Exercise material
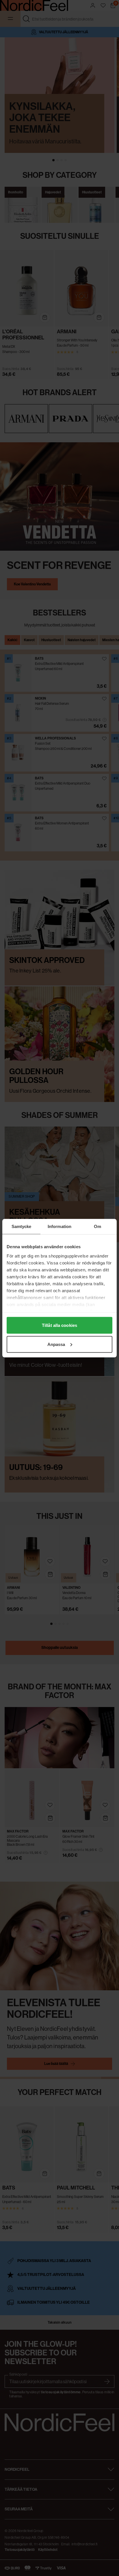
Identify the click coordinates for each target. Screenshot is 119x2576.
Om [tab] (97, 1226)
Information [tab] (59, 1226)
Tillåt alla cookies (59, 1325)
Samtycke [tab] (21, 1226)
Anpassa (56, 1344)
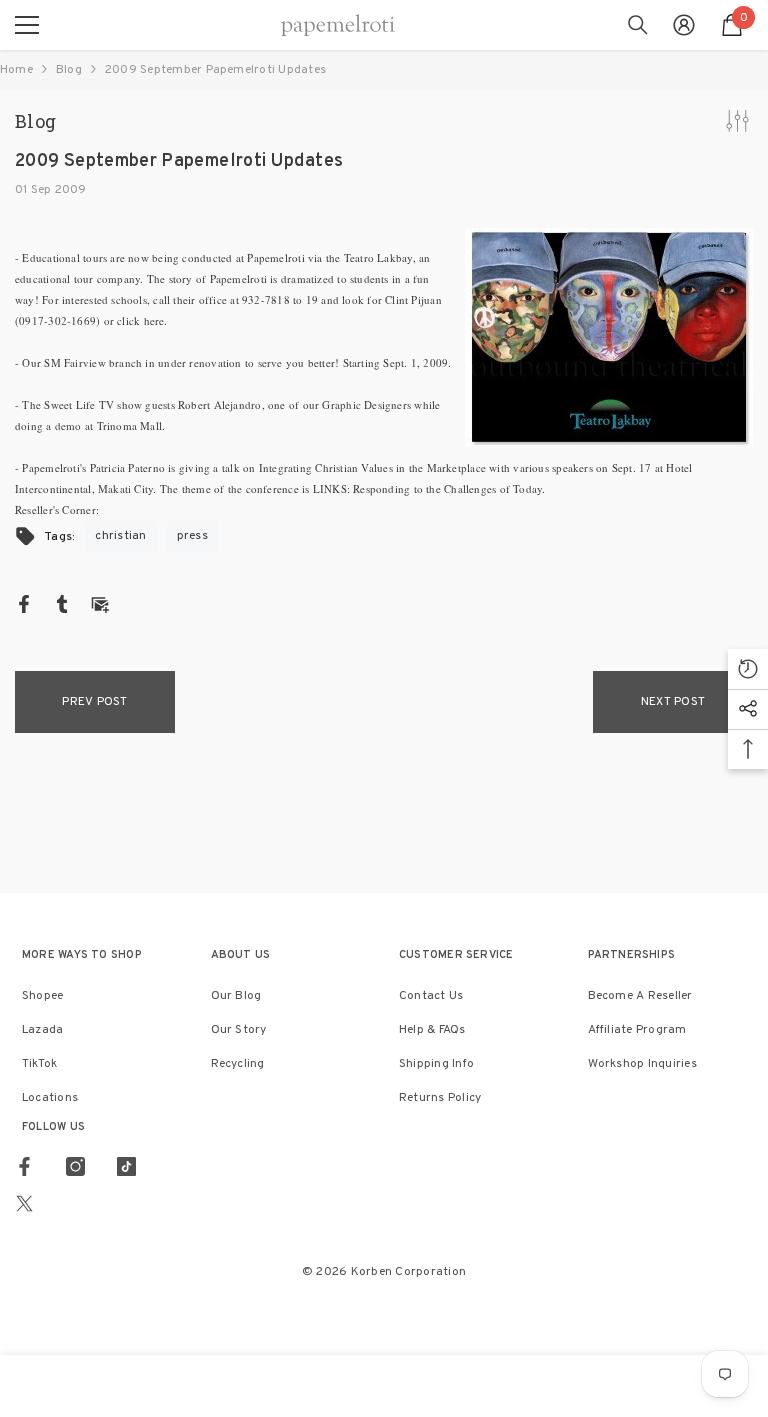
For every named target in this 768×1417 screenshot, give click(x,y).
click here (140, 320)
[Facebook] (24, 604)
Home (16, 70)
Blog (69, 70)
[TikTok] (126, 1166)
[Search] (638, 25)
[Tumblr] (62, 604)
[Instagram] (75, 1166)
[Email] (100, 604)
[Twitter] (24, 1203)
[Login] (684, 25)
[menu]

About this exercise
Copy the line showing "Anpassa (56, 1344)" exactly, along with each line after it through the end of the material above. Pictures stay out.

Finished task
Anpassa (56, 1344)
For every named target in this 768×1417 screenshot, give click(x,y).
click here (140, 320)
[Facebook] (24, 604)
Home (16, 70)
Blog (69, 70)
[TikTok] (126, 1166)
[Search] (638, 25)
[Tumblr] (62, 604)
[Instagram] (75, 1166)
[Email] (100, 604)
[Twitter] (24, 1203)
[Login] (684, 25)
[menu]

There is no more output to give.